**Stated goal**
In the market commentary, by what percentage did US new home sales fall in October?

**Provided text**

It has been a rather subdued start to the week. As our chart shows, the VIX Index (the volatility measure for the S&P500) is at the bottom of its 2023 range. In terms of the specifics, equities shed a bit of ground with the US S&P500 (-0.2%) holding up better than the major European (EuroStoxx50 -0.4%) and Asian (Hang Seng -0.2%) indices. After rising late last week bond yields reversed course. The 10yr rates in Germany (-10bps), the UK (-7bps), and the US (-8bps) fell, though this only unwound some of the recent lift. At 4.39% the US 10yr yield is back where it was trading last Wednesday. Markets are continuing to factor in only a slight chance of another US Fed rate hike this cycle (~8% by January) and for a series of rate cuts to start from mid-2024. Elsewhere, oil remains on the backfoot with WTI crude down another 0.7% to ~US$75/brl (this is below its 1-year average). Resistance from several members to further production cuts to rebalance demand and supply has seen expectations of any changes at this weeks delayed OPEC+ meeting scaled back.

Across FX, the USD remains under pressure, although moves have been modest. EUR has nudged up towards ~$1.0960 (the upper end of the range occupied since mid-August). GBP is a little firmer (now ~$1.2628), while USD/JPY (now ~148.63) and USD/SGD (now ~1.3370) have slipped back. AUD and NZD have extended their respective rallies. Ahead of tomorrow’s RBNZ meeting where the central bank is expected to keep rates on hold, but stress cuts are a long way off, the NZD has risen above ~$0.61 for the first time in over 3-months. The AUD has poked its head over ~$0.66 for the first time since early-August.

Data wise, US new home sales declined more than anticipated, down 5.6% in October. While existing mortgage holders in the US don’t feel the pinch of Fed policy changes as Australian households do given they are fixed for 30-years, as we have pointed out new borrowers and people that refinance are facing substantially higher and prohibitive rates. Credit is the lifeblood of the US economy, and tighter conditions are working with the interest rate sensitive housing sector losing steam. The Dallas Fed Manufacturing Index also underwhelmed with new orders particularly weak and employment intentions softening.

**Collected data**
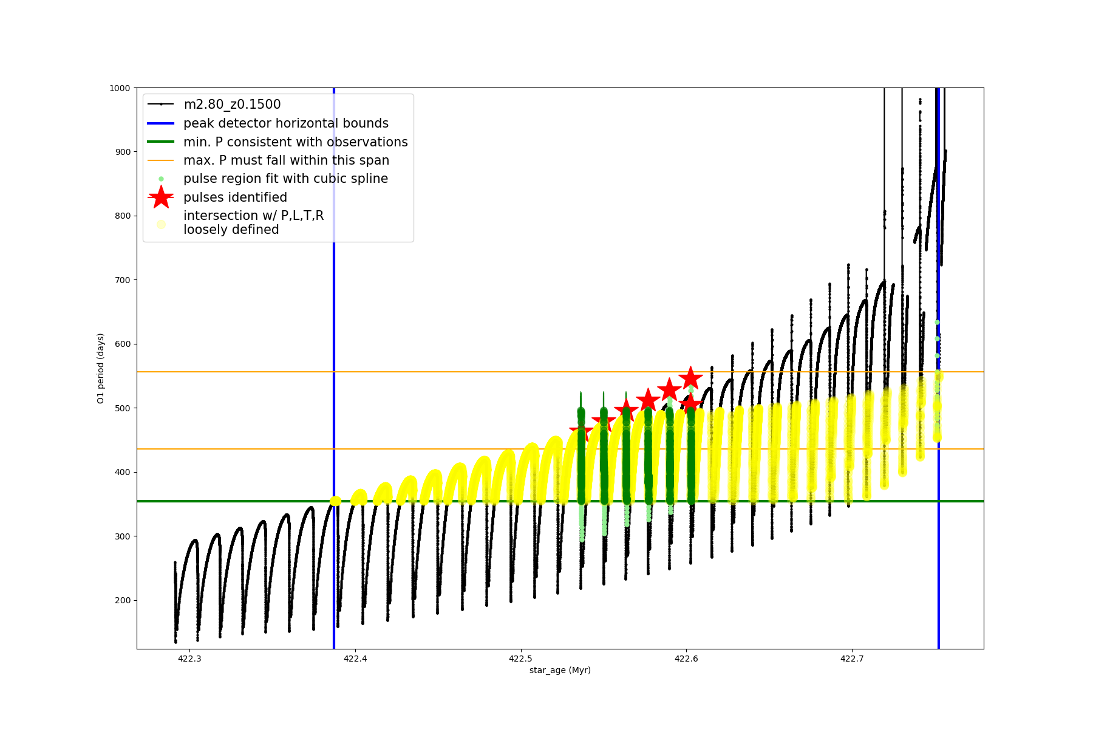Screen dimensions: 1093x729
Task: Click the thick green line legend swatch
Action: click(x=161, y=142)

**Reply to the task**
5.6%